◆ Exercise prompt: In the entries below, how many lines contain the string "resolution"? State the number and nothing else.

START Stored data

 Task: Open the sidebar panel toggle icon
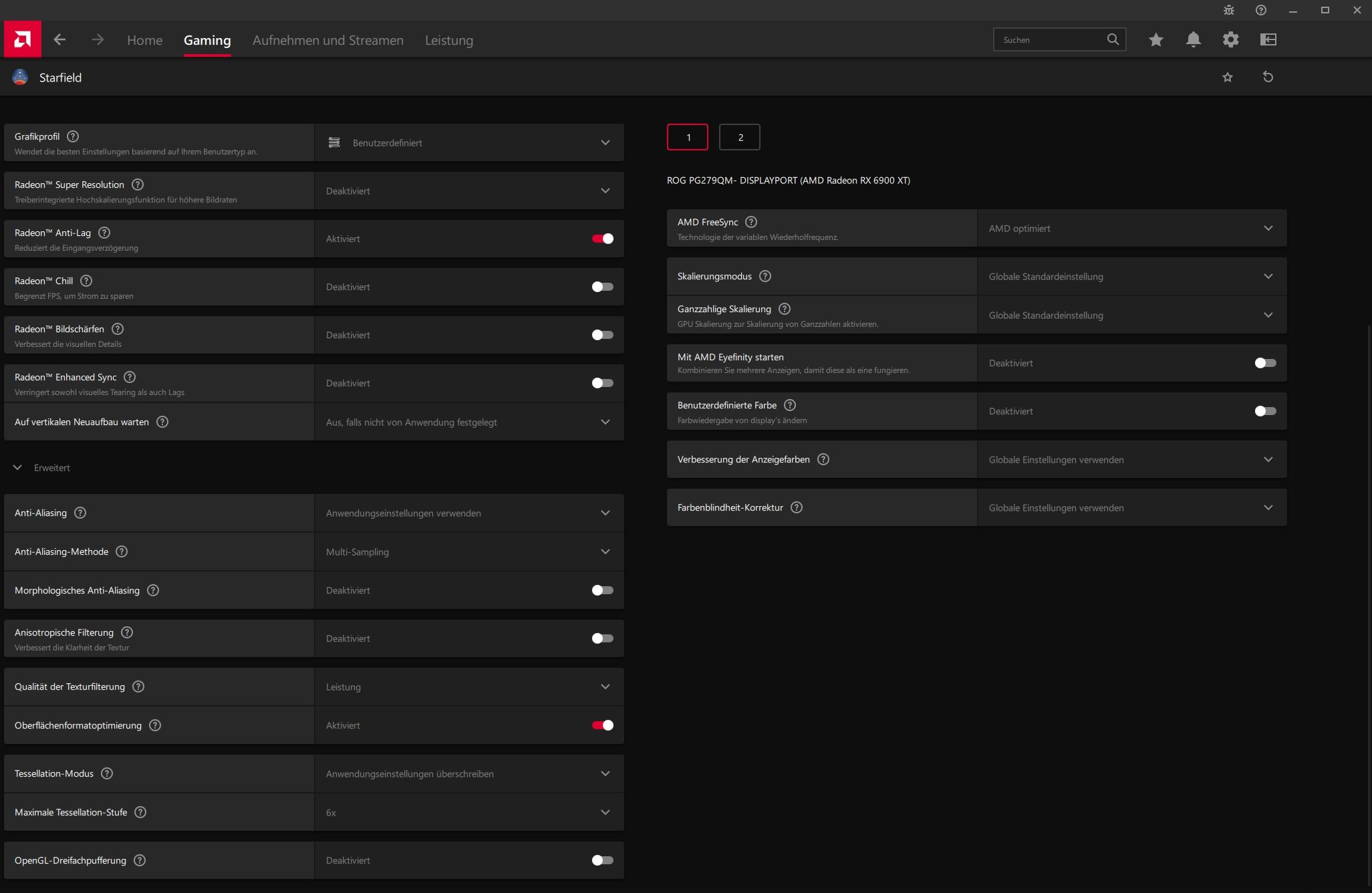point(1268,40)
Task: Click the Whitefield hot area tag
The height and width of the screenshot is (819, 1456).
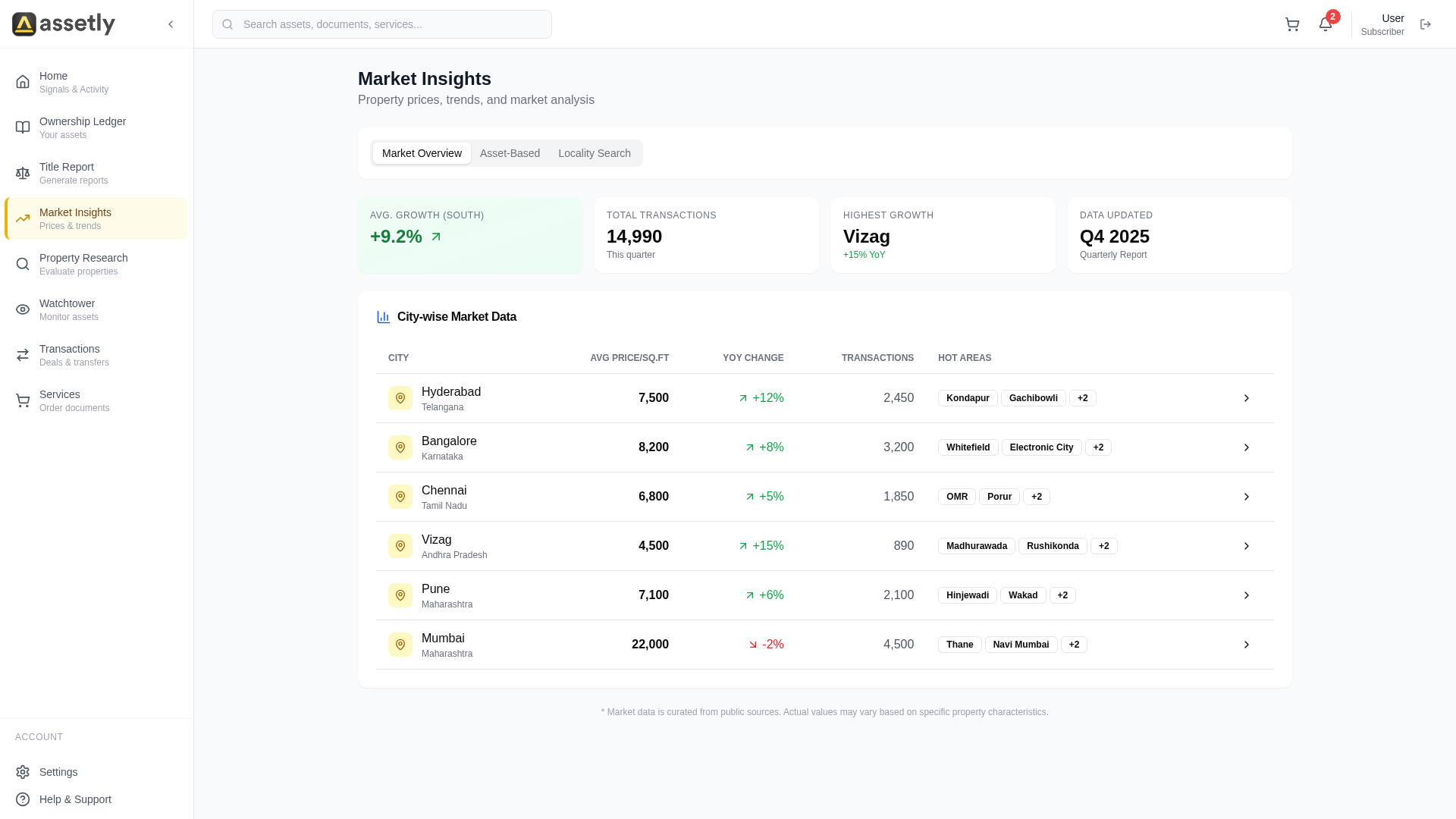Action: point(967,447)
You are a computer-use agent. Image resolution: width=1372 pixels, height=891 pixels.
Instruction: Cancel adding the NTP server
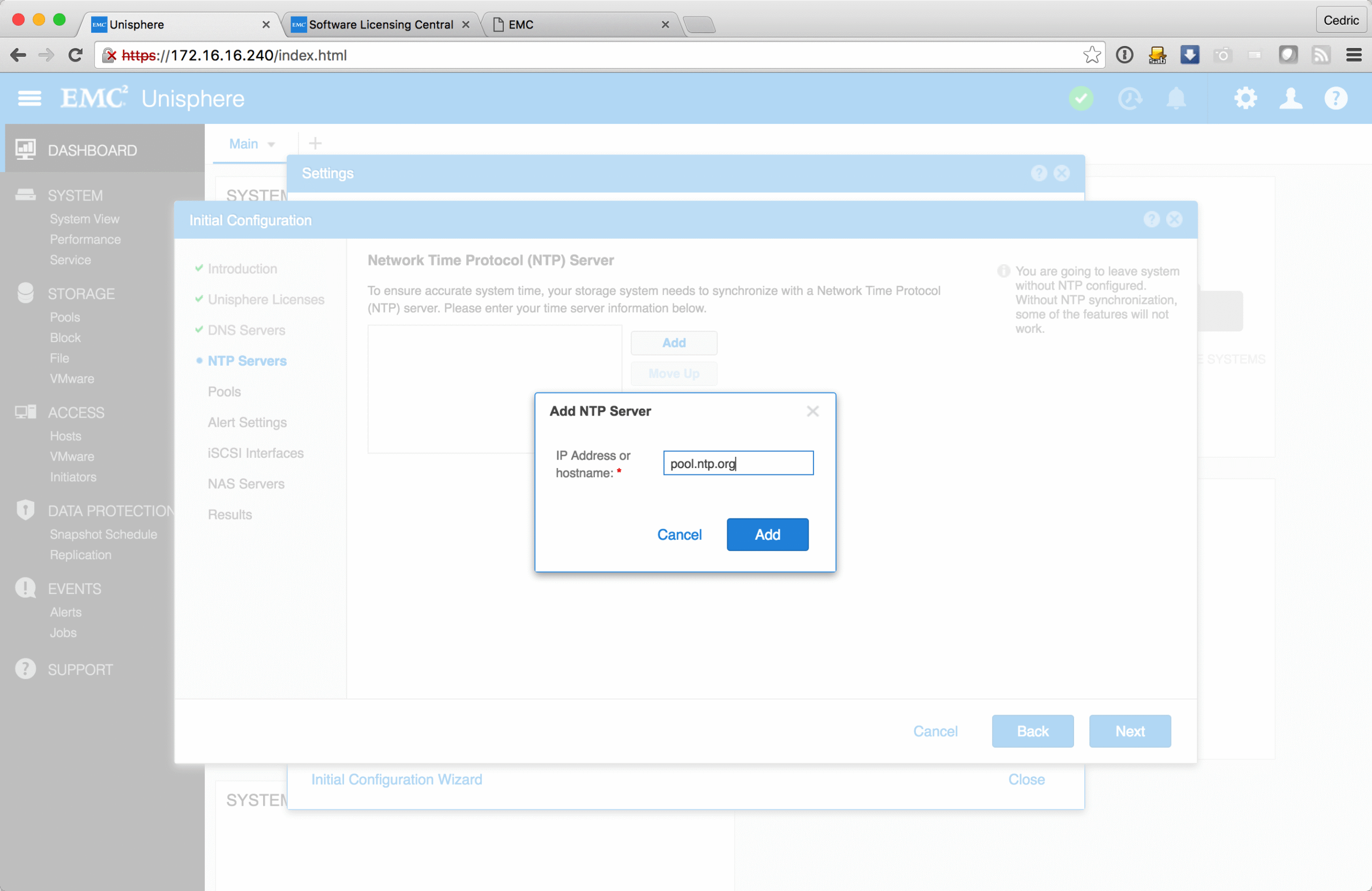click(x=679, y=534)
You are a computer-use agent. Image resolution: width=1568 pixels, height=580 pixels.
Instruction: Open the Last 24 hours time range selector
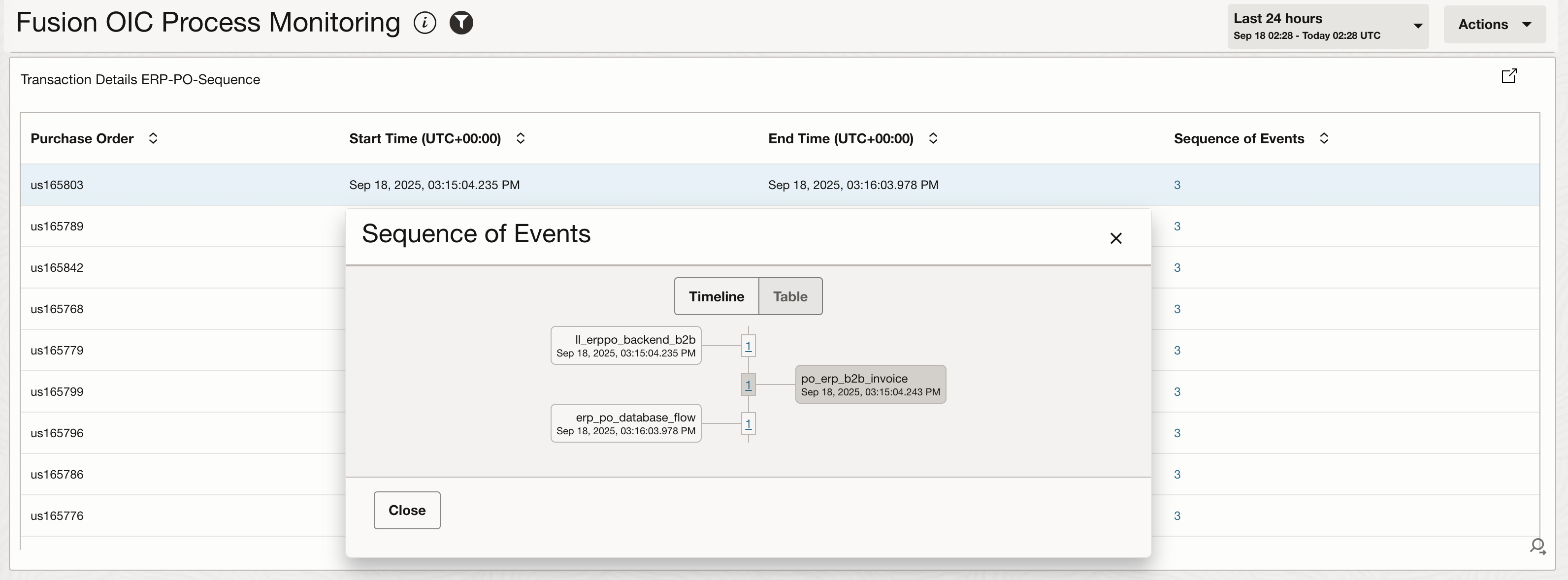(x=1327, y=26)
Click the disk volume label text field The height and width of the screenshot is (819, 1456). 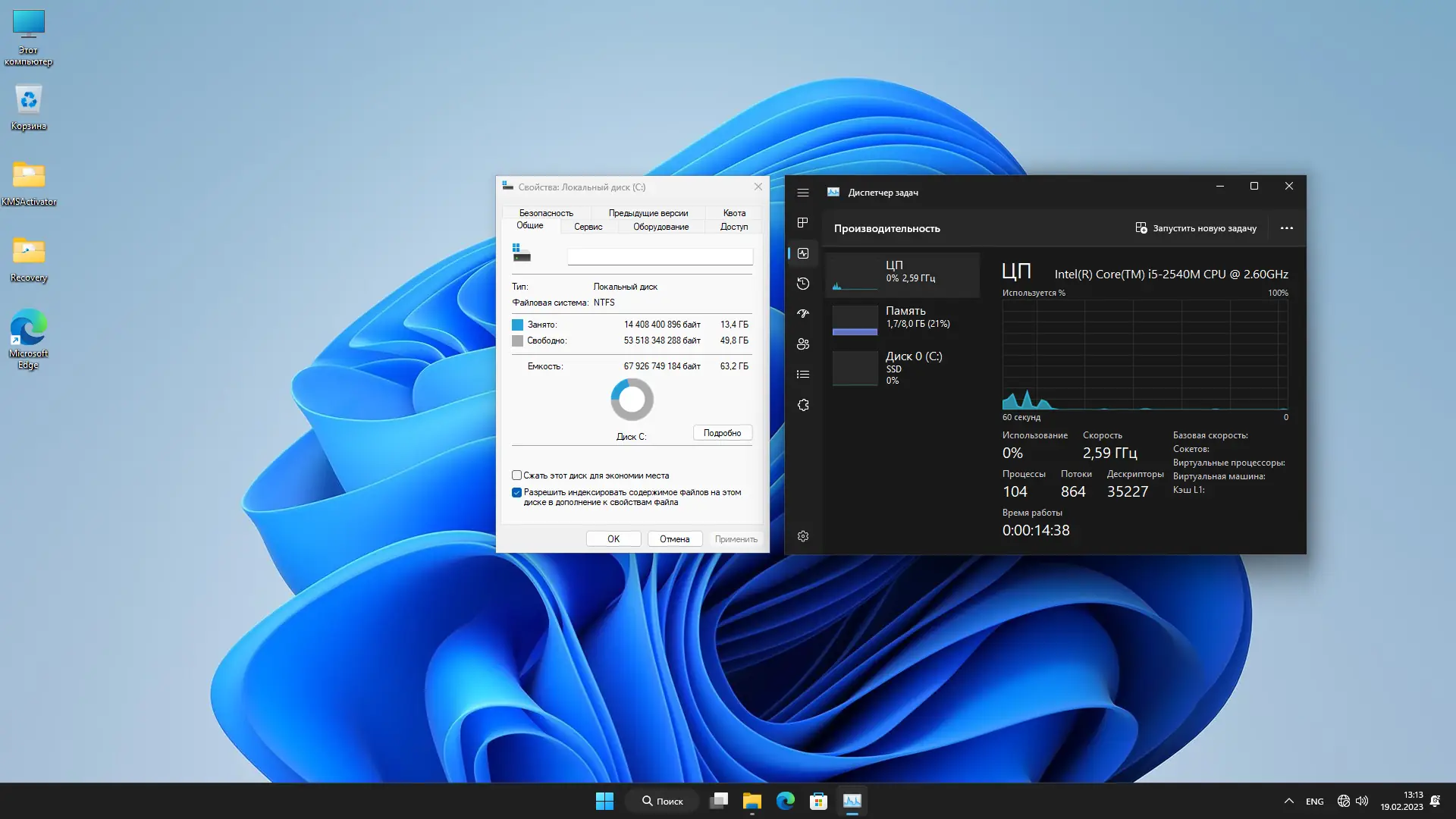(659, 256)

END Stored data

◆ Finished task: 2